Charmaine Wilkerson is an American writer who has lived in the Caribbean and is based in Italy. Her award-winning flash fiction can be found in the Best Microfiction anthologies from 2020 and 2019 and other anthologies and magazines, including 100-Word Story, Bending Genres, Fiction Southeast, FlashBack Fiction, Litro, Reflex Fiction, Spelk and elsewhere. Her story How to Make a Window Snake won the Bath Novella-in-Flash Award in 2017 and the Saboteur Award for Best Novella in 2018. Her debut novel Black Cake is due to be published in 2022. She is represented by Madeleine Milburn of the Madeleine Milburn Literary Agency.
- We are delighted that you are able to judge our 17th Award a few years after winning the inaugural Bath Flash Fiction Novella Award with your wonderful and compelling novella-in-flash How To Make A Window Snake, which also won the Saboteur Award for the Novella in 2018. Huge congratulations for your recent publication news. We were so thrilled to read that your debut novel Black Cake is going to be published in Spring 2022. Can you tell us a little about the plot here to whet our appetites?
Thank you! First, thank you for inviting me to judge the Bath Flash Fiction Award. It’s an honor and I know that I will be seeing some excellent stories. I love flash fiction but I love reading novels, also, and I look forward to sharing my novel Black Cake with readers. Black Cake is a multi-generational family drama set in the Caribbean, the UK and the US. The narrative centres around an estranged brother and sister who must set aside their differences to deal with the consequences of their late mother’s hidden past, and fulfill her eccentric, final request involving a traditional Caribbean black cake. The story they uncover is one of secrets, longing, ambition, and identity, and it parallels their own struggles in contemporary society.
- Do you think writing in shorter forms influenced the way you wrote Black Cake
Definitely. The brevity and energy of short fiction, especially flash fiction, had an influence on the pacing of this novel.

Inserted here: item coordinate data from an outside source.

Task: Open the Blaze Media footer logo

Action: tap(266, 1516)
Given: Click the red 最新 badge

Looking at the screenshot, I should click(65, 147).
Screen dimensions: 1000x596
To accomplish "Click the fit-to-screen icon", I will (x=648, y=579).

Most chapters are quite short and mimic flash fiction’s tendency to pull the reader right into the middle of a story and focus intensely on certain sensory details or emotions before moving on to the next scene. Flash fiction sets up a kind of conversation between the writer and the reader whereby the reader gets to wade into the swamp of that fictional world and muck around a bit until they pull what they need out of the story. Facts may be revealed out of chronological order, certain details may be left out of the narrative altogether. These tendencies have influenced my approach to the novel.

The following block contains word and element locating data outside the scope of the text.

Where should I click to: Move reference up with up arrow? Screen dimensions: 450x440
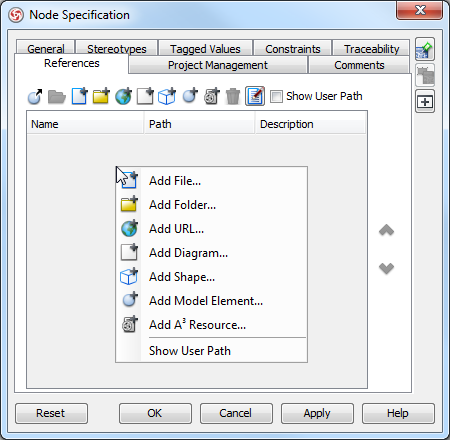(387, 231)
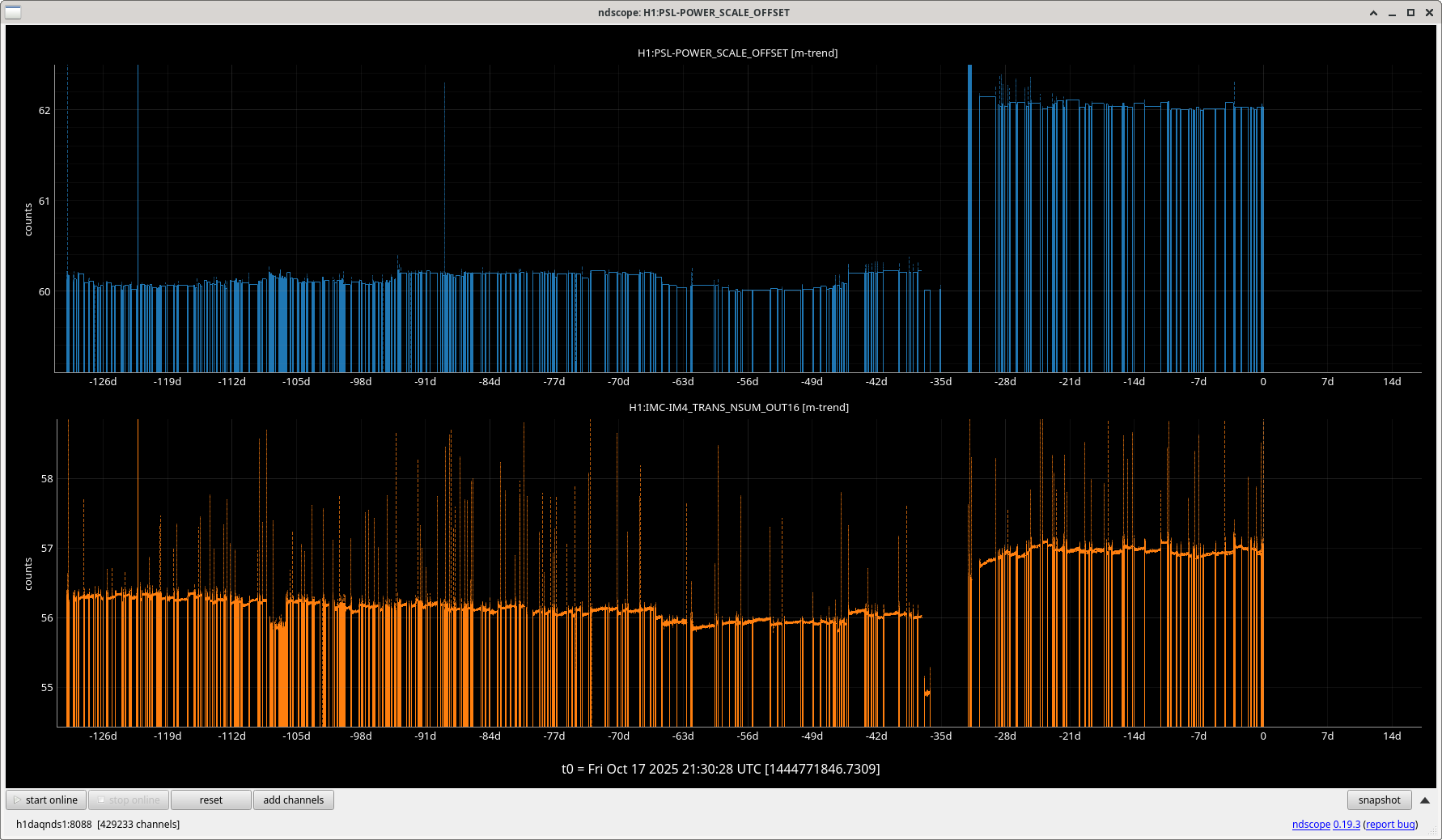Open the window menu icon in title bar

13,12
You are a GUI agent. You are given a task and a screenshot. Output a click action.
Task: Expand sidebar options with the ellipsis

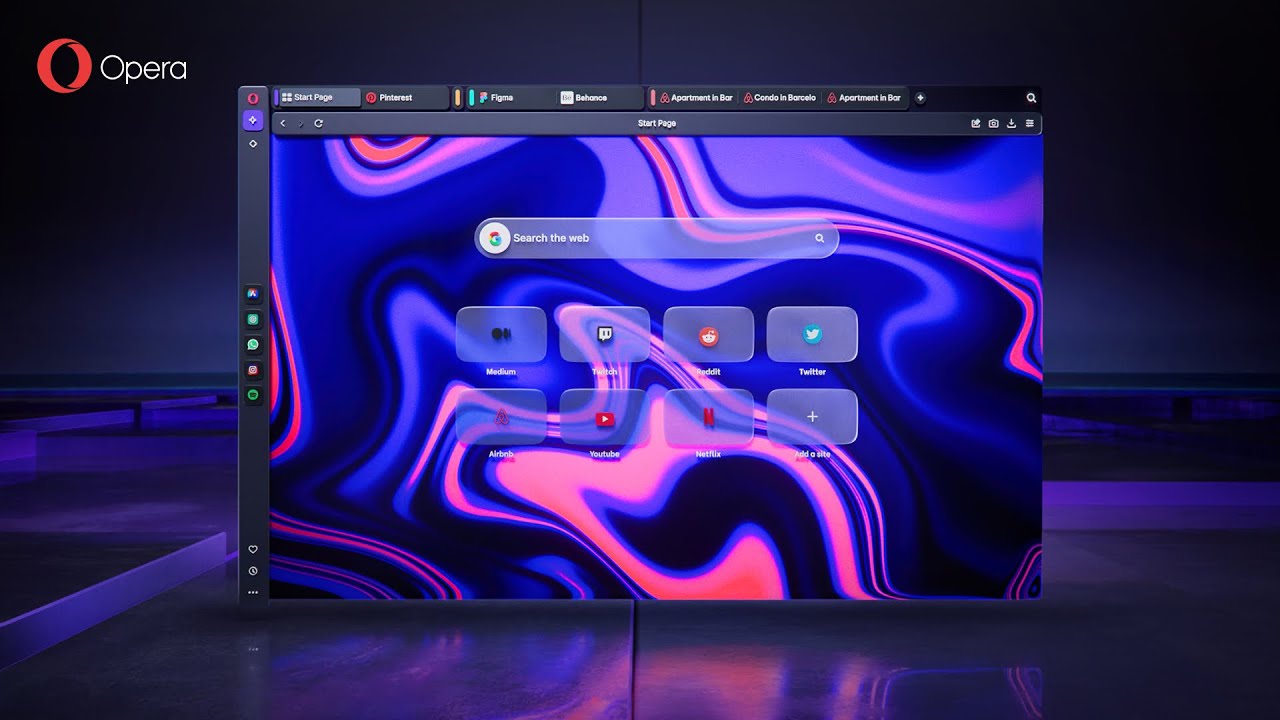click(x=253, y=592)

- And do you have time to write any flash fiction currently?
- I’m always scribbling something though I don’t submit much. I tend to write in short bursts then file things away. I like to wait to see if what I’ve jotted down is truly a piece of flash fiction or if it will evolve into something else, like a scene from a longer story. Lately, I’ve been spending much of my time exploring the fictional worlds linked to my novel and other, longer stories which I’m currently developing.
- You’ve been an editor or reader for Flash Flood at National Flash Fiction Day, SmokeLong Quarterly and The New Flash Fiction Review (reading nonfiction, in this last case). What type of flash fictions most appeal to you? And do you hold different things in mind when you are reading flash cnf?

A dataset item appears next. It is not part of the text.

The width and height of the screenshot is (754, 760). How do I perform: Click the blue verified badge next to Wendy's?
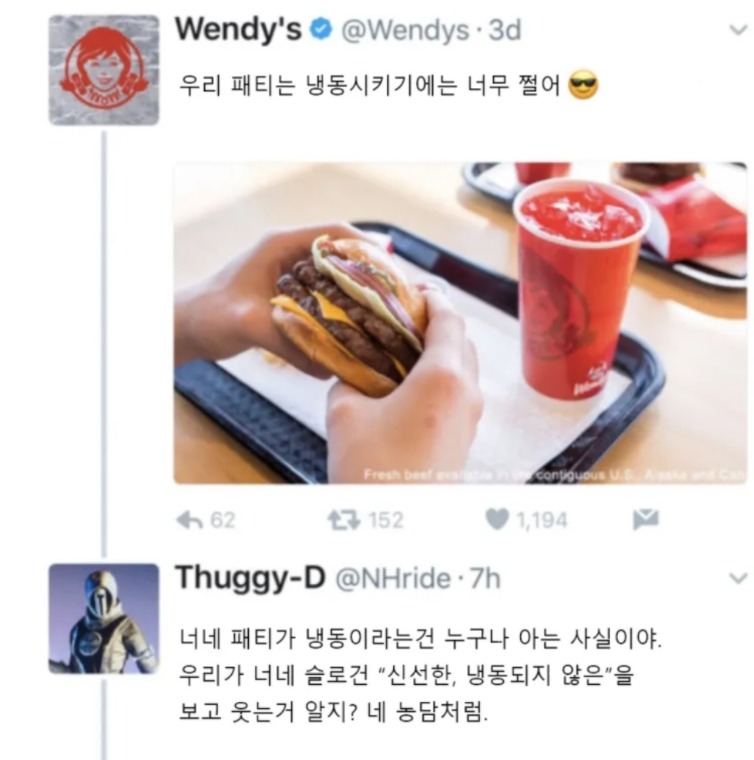[x=321, y=29]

- I have eclectic reading tastes but the flash pieces that stay with me tend to have certain things in common: I love the intense gaze and language play that we often see in flash fiction but I do need to see some kind of story. Clever linguistic maneuvers are not enough for me, nor are they necessary. A piece of flash must pick me up in one place and leave me in another, emotionally. This can be done through simple, declarative writing, or it can be done through lush descriptions, surreal happenings, or a structural trick like a laundry list. Tell me a story, take me on a journey, drop me off on the side of the road, and leave me standing there, mouth agape, thinking. This goes for both fiction and creative nonfiction.
- Our word count is limited to 300 words, often called a ‘micro fiction’ in flash fiction parlance. You have had several micros published yourself. What do you do pay attention to when writing to this length?
- I like a first line that pulls the reader in. I like a telling detail or two that will set the tone or remain in the reader’s mind after the story is finished. I try to convey a shift, sometimes barely discernible, that says, this a story and not just an interesting scene.
- And following on from this last question, your top tips for would-be entrants for the next award?
- Write first, think later. Don’t worry about the competition. Think only of what you are trying to say or visualize or exorcise. Then set aside the story and let it stew in its own juices a bit. It could be an hour, it could be a month. Go back, reread, edit, repeat. Try to jump to the heart of the action or grab my attention with an image or sound or language that pulls me along. If you’re looking for some wisdom on how to shape and edit flash fiction, try reading one of the newest titles from Ad Hoc Fiction, Going Short: An Invitation to Flash Fiction by Nancy Stohlman.